TopoAlign: A Framework for Aligning Code to Math via Topological Decomposition

TL;DR

TopoAlign addresses the data scarcity bottleneck in mathematical autoformalisation by structurally aligning widely available code with Lean 4 statements. It decomposes code into docstrings, main functions, and dependency functions to mirror formal mathematical structure, enabling Code Autoformalisation (CAF) training that blends code and math data. On benchmarks MiniF2F, Putnam, and ProofNet, TopoAlign yields substantial gains for DeepSeek-Math and moderate gains for Herald, demonstrating effective transfer of code-based problem-solving and structural knowledge to formal reasoning. The work introduces a large, 324.5M-token corpus of aligned code and formal data and shows that a balanced mix of code and math data optimizes autoformalisation performance.

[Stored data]
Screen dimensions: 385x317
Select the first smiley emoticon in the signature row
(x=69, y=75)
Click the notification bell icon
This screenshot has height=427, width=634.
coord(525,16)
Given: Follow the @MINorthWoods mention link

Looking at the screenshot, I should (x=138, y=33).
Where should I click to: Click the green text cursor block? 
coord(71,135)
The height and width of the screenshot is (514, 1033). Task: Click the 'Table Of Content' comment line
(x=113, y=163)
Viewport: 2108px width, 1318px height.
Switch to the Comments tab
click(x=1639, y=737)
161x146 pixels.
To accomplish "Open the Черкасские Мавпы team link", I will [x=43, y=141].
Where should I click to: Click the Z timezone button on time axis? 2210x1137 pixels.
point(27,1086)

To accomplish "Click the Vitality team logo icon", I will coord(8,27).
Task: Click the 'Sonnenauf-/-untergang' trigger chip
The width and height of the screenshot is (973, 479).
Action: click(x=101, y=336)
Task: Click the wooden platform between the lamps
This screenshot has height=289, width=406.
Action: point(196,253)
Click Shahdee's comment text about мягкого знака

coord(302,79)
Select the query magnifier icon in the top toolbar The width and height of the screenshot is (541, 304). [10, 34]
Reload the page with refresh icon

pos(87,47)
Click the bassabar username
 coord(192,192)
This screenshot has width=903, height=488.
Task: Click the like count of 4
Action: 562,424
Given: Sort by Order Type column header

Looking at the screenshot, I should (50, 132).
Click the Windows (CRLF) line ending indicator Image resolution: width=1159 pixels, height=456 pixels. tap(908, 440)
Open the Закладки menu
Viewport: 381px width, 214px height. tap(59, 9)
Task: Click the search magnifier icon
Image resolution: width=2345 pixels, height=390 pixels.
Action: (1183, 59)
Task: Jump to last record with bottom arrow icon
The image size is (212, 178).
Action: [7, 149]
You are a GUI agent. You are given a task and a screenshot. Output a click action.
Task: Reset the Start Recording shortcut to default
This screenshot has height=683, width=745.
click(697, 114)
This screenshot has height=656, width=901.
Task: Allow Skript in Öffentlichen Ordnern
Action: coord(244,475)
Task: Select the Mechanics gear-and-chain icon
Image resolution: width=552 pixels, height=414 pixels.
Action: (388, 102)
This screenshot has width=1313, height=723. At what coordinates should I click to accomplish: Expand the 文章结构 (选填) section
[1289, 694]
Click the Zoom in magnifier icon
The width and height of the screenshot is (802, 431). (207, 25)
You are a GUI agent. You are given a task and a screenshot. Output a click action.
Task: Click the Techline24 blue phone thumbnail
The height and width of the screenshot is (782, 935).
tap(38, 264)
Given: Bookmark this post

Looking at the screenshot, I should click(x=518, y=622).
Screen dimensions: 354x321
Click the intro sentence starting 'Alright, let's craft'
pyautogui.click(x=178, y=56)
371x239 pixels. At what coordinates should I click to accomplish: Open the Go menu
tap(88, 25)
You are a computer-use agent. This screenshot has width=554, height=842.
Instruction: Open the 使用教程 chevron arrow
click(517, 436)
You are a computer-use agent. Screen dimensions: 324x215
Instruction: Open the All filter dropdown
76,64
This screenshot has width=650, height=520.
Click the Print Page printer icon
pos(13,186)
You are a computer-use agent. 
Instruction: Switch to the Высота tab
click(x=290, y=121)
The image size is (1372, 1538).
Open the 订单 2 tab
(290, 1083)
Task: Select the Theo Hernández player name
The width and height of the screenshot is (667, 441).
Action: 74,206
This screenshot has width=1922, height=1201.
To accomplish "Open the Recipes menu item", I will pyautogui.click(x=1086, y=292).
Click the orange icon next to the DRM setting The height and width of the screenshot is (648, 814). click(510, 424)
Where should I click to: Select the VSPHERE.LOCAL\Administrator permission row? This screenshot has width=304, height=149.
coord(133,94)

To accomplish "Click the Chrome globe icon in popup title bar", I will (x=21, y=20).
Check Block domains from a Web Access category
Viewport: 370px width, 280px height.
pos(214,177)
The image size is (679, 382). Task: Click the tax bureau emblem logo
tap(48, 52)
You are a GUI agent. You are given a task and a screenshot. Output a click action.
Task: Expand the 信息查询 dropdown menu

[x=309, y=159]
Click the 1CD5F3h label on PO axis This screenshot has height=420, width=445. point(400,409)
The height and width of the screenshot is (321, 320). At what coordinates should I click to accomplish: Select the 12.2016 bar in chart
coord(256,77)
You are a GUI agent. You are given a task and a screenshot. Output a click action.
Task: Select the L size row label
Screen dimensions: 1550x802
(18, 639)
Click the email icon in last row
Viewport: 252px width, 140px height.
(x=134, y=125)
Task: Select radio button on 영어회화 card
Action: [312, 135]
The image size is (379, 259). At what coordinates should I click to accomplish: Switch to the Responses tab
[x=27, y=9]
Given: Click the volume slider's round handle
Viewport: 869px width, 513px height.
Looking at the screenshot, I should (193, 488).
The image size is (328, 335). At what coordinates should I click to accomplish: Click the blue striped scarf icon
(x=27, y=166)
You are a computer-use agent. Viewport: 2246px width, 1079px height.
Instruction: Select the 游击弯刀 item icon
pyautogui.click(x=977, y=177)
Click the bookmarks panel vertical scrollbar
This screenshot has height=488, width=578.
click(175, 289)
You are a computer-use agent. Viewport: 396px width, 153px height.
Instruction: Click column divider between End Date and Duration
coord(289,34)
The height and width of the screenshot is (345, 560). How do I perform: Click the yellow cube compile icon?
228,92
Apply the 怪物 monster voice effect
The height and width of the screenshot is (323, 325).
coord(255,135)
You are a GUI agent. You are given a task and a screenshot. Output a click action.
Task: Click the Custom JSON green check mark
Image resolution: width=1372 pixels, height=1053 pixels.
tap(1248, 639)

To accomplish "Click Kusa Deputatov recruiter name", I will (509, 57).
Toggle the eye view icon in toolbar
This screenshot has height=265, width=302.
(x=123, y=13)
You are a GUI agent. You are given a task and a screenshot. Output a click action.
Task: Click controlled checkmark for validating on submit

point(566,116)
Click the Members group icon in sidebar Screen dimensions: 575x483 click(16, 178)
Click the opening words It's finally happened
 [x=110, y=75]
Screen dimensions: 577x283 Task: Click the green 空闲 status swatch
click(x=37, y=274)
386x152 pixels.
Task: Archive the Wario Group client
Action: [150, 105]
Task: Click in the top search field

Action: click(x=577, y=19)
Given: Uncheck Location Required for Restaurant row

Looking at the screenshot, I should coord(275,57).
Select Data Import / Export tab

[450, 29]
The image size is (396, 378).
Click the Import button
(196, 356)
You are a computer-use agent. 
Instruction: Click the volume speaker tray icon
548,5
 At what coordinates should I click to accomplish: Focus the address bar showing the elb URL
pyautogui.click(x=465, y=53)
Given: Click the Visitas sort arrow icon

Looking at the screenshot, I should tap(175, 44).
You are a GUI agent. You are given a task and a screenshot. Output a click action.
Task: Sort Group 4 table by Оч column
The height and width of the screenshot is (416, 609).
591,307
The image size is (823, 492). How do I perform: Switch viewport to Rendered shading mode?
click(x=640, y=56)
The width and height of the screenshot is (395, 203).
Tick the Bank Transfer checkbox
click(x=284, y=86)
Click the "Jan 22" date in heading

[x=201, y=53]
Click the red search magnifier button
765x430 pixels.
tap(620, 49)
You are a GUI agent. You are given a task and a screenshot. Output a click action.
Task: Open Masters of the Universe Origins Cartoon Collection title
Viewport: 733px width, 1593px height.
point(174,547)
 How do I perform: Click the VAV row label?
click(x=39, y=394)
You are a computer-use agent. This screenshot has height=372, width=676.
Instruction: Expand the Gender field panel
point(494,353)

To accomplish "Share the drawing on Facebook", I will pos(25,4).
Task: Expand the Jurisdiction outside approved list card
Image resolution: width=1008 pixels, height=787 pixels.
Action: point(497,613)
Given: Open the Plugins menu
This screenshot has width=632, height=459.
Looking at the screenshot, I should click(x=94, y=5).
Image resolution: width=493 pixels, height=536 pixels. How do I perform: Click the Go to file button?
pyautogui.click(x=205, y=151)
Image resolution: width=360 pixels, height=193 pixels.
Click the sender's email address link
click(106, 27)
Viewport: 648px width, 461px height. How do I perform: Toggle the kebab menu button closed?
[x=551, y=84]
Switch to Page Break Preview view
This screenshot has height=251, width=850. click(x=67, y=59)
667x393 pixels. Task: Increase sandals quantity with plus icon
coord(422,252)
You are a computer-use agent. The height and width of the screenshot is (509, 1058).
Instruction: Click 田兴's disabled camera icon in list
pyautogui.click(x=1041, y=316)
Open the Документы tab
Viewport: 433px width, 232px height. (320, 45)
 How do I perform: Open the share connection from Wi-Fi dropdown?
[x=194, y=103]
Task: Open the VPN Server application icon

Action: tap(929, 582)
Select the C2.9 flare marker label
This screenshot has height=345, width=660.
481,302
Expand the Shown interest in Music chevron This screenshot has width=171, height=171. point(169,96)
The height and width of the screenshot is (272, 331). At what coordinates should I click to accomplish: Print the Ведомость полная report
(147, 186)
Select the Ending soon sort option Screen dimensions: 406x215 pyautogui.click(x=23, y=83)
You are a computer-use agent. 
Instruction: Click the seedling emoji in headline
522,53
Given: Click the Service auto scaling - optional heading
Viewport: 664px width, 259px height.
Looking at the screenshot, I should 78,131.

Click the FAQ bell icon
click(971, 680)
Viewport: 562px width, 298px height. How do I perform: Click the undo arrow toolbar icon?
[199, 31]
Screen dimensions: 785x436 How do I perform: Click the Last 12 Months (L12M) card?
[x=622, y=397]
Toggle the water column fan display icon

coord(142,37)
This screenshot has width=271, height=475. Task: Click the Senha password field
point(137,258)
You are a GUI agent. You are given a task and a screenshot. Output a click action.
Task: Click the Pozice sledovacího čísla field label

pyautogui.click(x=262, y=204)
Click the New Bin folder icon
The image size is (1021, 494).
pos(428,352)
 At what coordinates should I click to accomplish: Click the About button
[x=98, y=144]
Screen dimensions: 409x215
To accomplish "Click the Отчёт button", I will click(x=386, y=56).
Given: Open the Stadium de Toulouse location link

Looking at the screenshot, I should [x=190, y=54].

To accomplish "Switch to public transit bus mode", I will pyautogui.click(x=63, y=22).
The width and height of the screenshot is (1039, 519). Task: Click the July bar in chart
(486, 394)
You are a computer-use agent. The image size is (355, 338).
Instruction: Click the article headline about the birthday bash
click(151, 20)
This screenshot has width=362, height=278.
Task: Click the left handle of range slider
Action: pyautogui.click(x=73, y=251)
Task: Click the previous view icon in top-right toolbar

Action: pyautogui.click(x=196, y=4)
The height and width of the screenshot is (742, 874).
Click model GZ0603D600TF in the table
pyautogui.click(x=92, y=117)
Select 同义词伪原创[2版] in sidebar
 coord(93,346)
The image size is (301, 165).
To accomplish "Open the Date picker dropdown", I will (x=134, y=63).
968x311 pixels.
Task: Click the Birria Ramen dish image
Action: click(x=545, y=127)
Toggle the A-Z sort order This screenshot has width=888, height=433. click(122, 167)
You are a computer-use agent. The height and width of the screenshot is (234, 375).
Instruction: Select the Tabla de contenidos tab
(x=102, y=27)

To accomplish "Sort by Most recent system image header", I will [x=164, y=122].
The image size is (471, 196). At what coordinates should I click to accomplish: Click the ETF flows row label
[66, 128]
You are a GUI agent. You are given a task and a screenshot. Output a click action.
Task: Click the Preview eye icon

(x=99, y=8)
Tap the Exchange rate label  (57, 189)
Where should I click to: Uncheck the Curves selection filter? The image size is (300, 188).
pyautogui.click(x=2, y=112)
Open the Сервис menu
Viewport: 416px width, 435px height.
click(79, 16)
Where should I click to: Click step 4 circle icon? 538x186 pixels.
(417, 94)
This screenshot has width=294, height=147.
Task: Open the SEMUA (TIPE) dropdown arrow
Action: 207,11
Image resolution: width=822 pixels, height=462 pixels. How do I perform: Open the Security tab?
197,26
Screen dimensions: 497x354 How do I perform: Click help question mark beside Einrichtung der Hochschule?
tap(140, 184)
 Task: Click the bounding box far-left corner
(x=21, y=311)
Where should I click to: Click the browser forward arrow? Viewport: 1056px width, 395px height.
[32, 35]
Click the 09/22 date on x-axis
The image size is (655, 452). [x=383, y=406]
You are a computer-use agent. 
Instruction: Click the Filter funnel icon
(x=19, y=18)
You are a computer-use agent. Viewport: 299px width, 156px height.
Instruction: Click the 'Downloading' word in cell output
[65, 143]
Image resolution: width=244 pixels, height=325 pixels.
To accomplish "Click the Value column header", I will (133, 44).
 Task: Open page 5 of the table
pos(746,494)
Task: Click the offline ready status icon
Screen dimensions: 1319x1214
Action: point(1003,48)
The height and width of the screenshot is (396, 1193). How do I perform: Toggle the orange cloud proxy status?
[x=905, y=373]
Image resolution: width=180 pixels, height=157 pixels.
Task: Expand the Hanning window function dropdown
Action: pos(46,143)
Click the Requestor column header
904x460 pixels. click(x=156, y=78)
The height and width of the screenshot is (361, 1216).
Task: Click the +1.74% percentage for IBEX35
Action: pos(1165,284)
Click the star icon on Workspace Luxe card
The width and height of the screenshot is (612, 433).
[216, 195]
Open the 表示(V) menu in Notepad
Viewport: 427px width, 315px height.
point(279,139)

**Exercise objective**
Please rewrite the TopoAlign summary starting at "TopoAlign: A Framework" and ending at "optimizes autoformalisation performance.", renaming "Lean 4" to "Lean". You won't need the records for this.

**Solution to the exercise**
TopoAlign: A Framework for Aligning Code to Math via Topological Decomposition

TL;DR

TopoAlign addresses the data scarcity bottleneck in mathematical autoformalisation by structurally aligning widely available code with Lean statements. It decomposes code into docstrings, main functions, and dependency functions to mirror formal mathematical structure, enabling Code Autoformalisation (CAF) training that blends code and math data. On benchmarks MiniF2F, Putnam, and ProofNet, TopoAlign yields substantial gains for DeepSeek-Math and moderate gains for Herald, demonstrating effective transfer of code-based problem-solving and structural knowledge to formal reasoning. The work introduces a large, 324.5M-token corpus of aligned code and formal data and shows that a balanced mix of code and math data optimizes autoformalisation performance.